Reproduction is said to be synchronised when fertile matings across a population are temporarily clustered, resulting in multiple conceptions (and consequent births) within a restricted time window. In marine and other aquatic contexts, the phenomenon may be referred to as mass spawning. Mass spawning has been observed and recorded in a large number of phyla, including in coral communities within the Great Barrier Reef.

In primates, reproductive synchrony usually takes the form of conception and birth seasonality. The regulatory "clock", in this case, is the sun's position in relation to the tilt of the earth. In nocturnal or partly nocturnal primates—for example, owl monkeys—the periodicity of the moon may also come into play. Synchrony in general is for primates an important variable determining the extent of "paternity skew"—defined as the extent to which fertile matings can be monopolised by a fraction of the population of males. The greater the precision of female reproductive synchrony—the greater the number of ovulating females who must be guarded simultaneously—the harder it is for any dominant male to succeed in monopolising a harem all to himself. This is simply because, by attending to any one fertile female, the male unavoidably leaves the others at liberty to mate with his rivals. The outcome is to distribute paternity more widely across the total male population, reducing paternity skew (figures a, b).

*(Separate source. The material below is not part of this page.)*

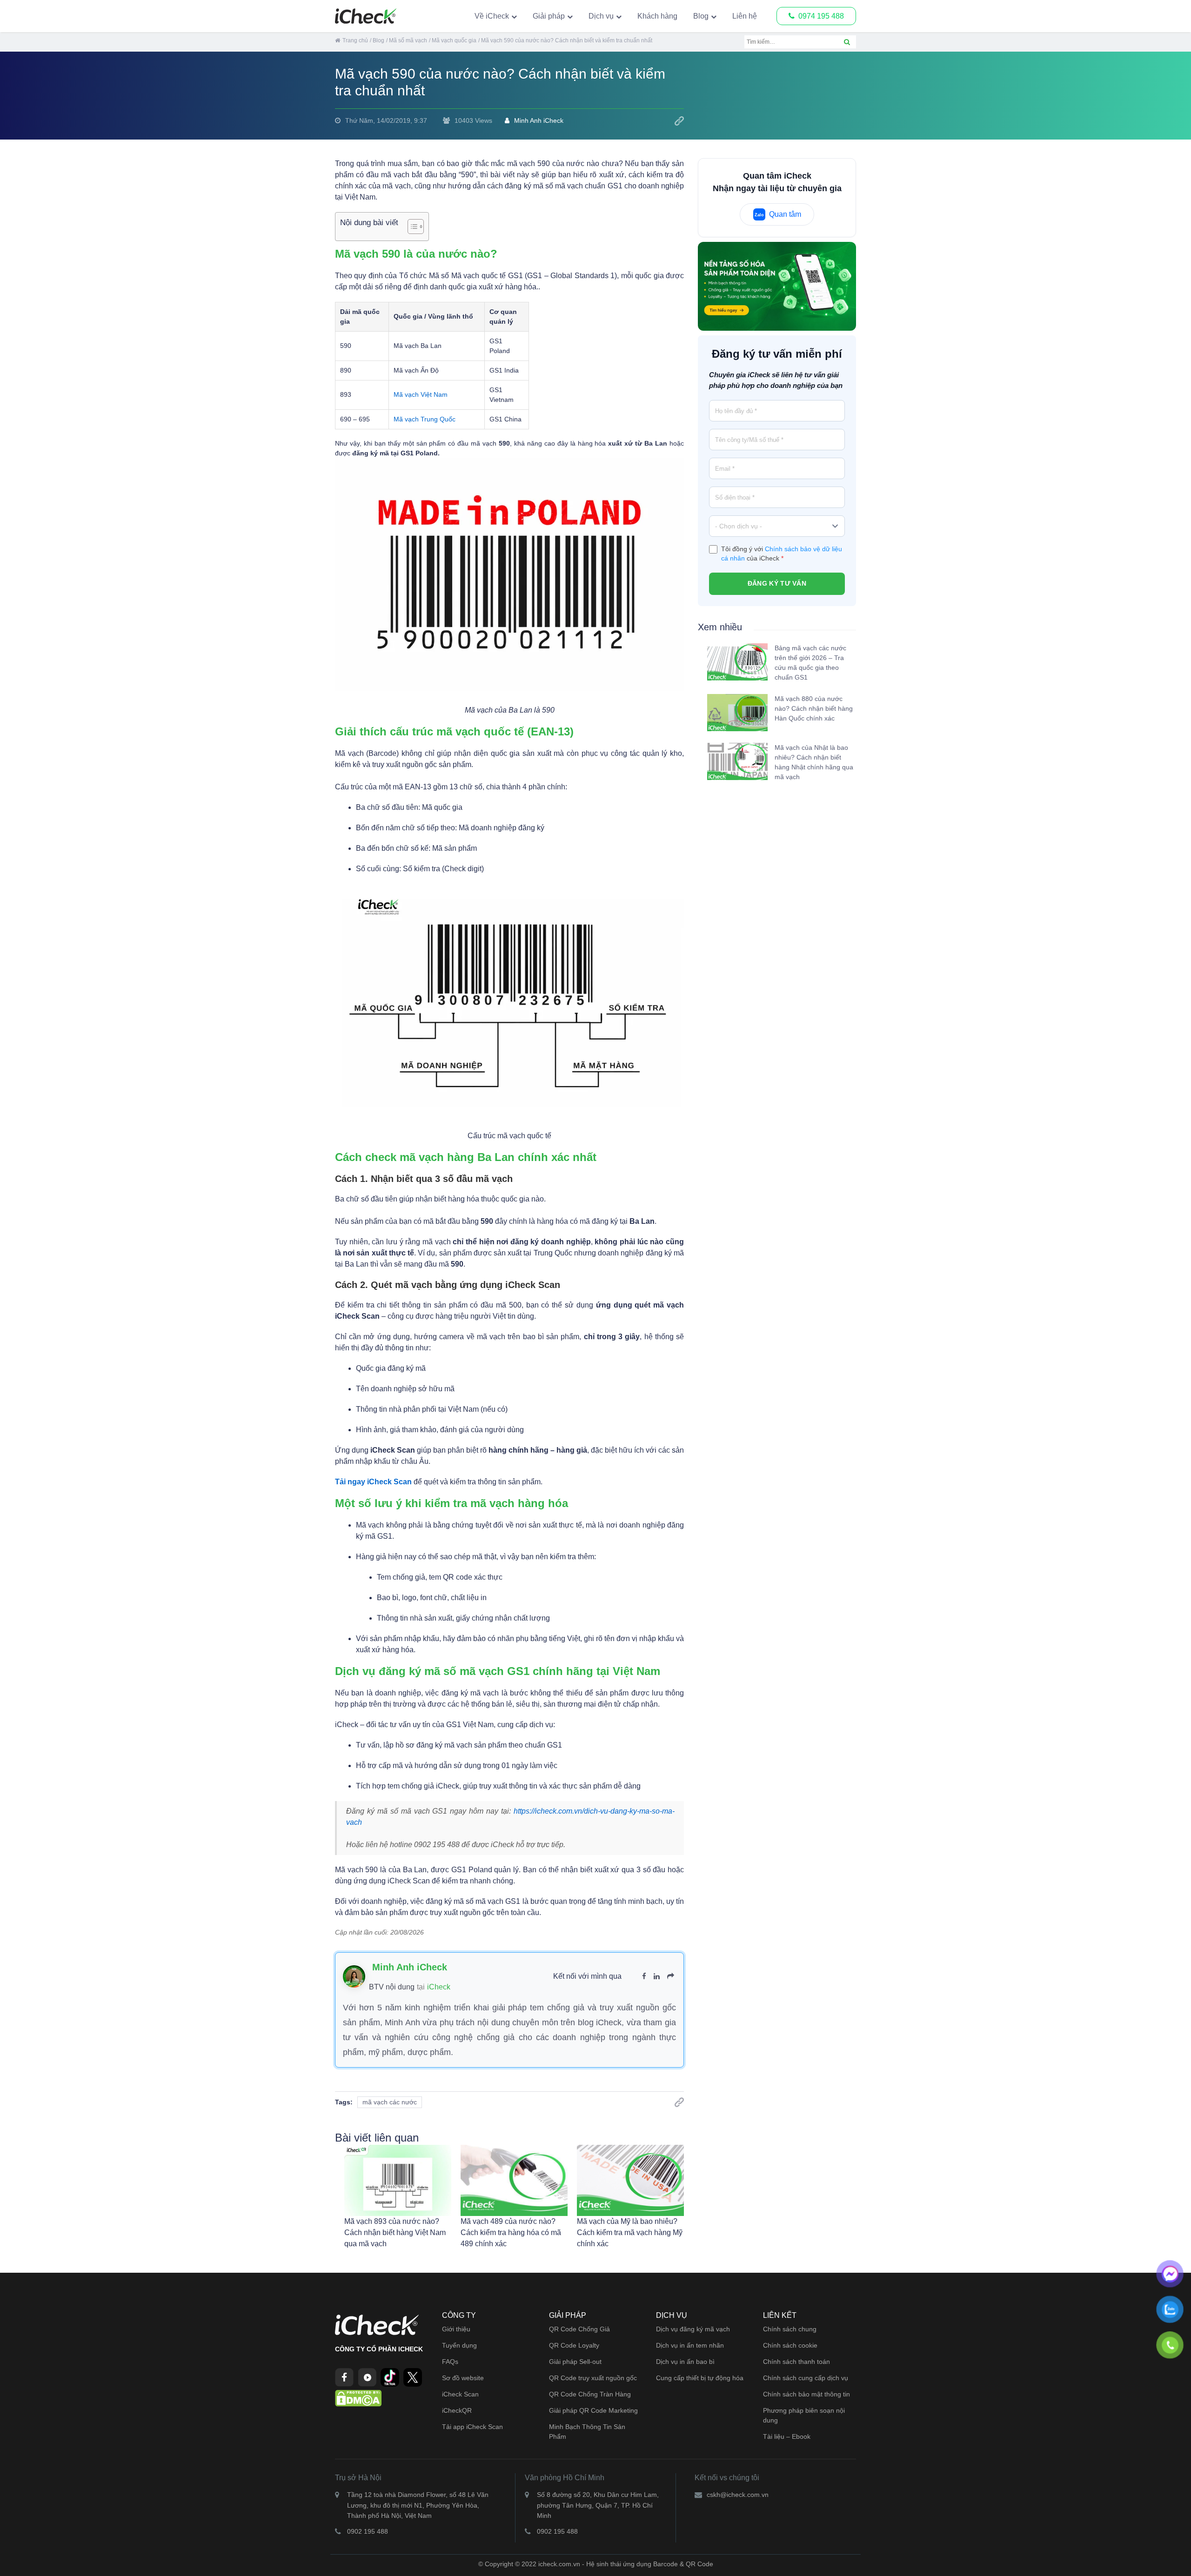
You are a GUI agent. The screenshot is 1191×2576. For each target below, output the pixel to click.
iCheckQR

Reproductive synchrony can never be perfect. On the other hand, theoretical models predict that group-living species will tend to synchronise wherever females can benefit by maximising the number of males offered chances of paternity, minimising reproductive skew. For example, the cichlid fish V. moorii spawns in the days leading up to each full moon (lunar synchrony), and broods often exhibit multiple paternity. The same models predict that female primates, including evolving humans, will tend to synchronise wherever fitness benefits can be gained by securing access to multiple males. Conversely, group-living females who need to restrict paternity to a single dominant harem-holder should assist him by avoiding synchrony.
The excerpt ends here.